SUPPLIED DATA:
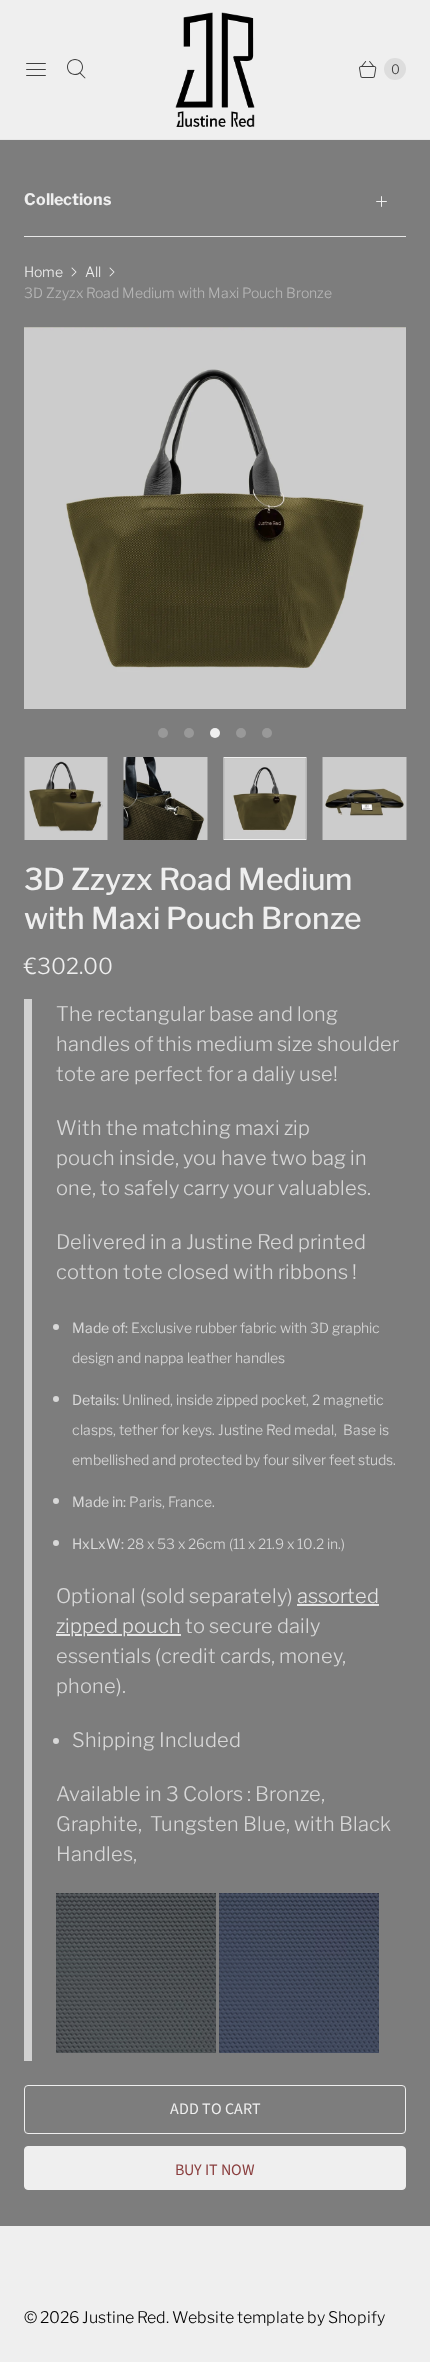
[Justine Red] (215, 69)
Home (43, 271)
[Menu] (36, 69)
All (93, 271)
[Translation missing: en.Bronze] (265, 799)
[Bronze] (215, 518)
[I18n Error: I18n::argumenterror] (66, 799)
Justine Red (124, 2317)
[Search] (76, 69)
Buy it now (215, 2170)
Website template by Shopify (278, 2317)
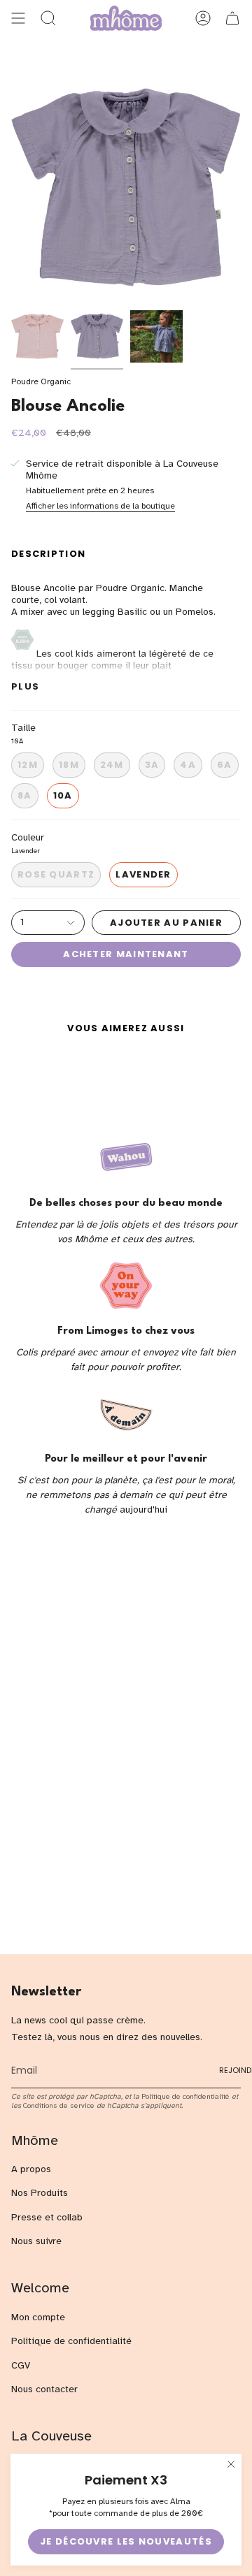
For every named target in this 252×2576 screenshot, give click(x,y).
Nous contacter (44, 2389)
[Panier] (232, 18)
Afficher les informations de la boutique (100, 506)
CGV (20, 2365)
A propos (31, 2169)
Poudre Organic (41, 381)
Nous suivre (36, 2241)
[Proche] (231, 2464)
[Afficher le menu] (18, 18)
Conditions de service (58, 2105)
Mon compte (38, 2317)
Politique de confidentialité (185, 2096)
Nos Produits (39, 2193)
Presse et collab (47, 2217)
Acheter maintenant (125, 954)
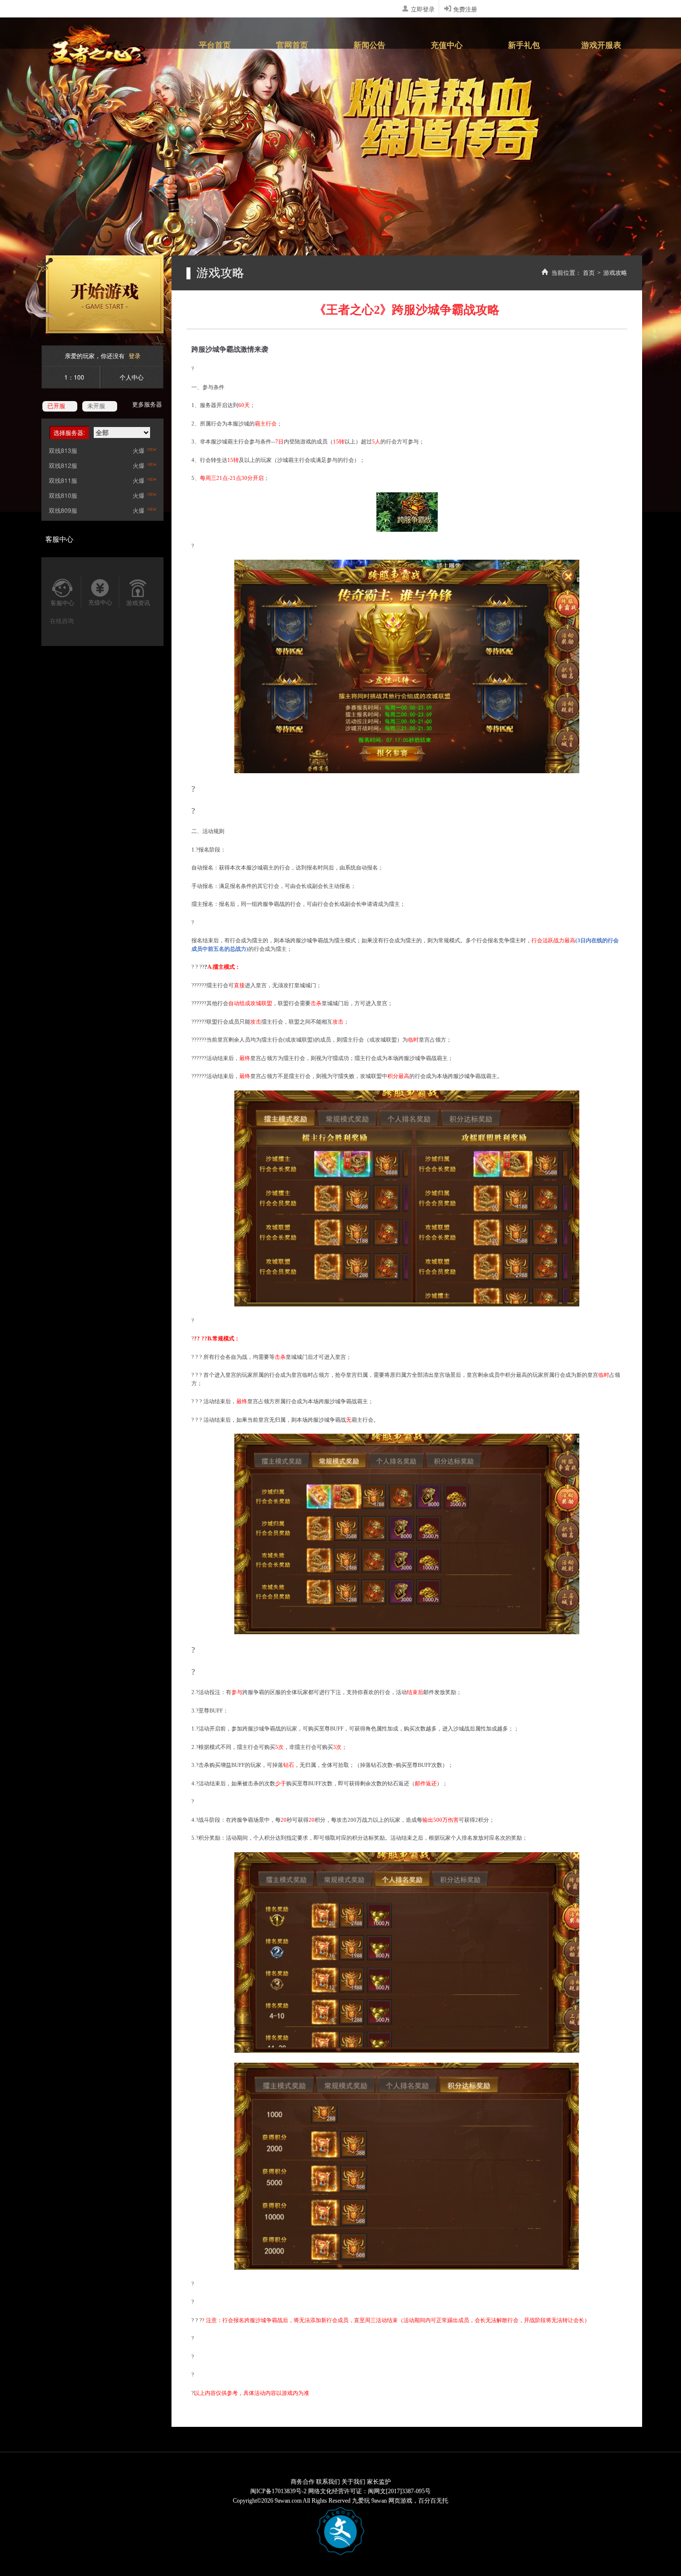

YOUR INSTRUCTIONS: Reproduce the data from the line containing "For every named" through the end of the data, requests included, increasing every coordinate in the answers by 131. Omit the pictures from your response.

EXERCISE ANSWER:
For every named target in this 252×2576 screenshot, give click(x,y).
Nous contacter (175, 2520)
[Panier] (363, 149)
Afficher les informations de la boutique (231, 637)
CGV (151, 2496)
A propos (162, 2300)
Poudre Organic (172, 512)
Nous suivre (167, 2372)
[Proche] (362, 2595)
[Afficher le menu] (149, 149)
Conditions de service (189, 2236)
Mon compte (169, 2448)
Politique de confidentialité (316, 2227)
Nos Produits (170, 2324)
Presse et collab (178, 2348)
Acheter maintenant (256, 1085)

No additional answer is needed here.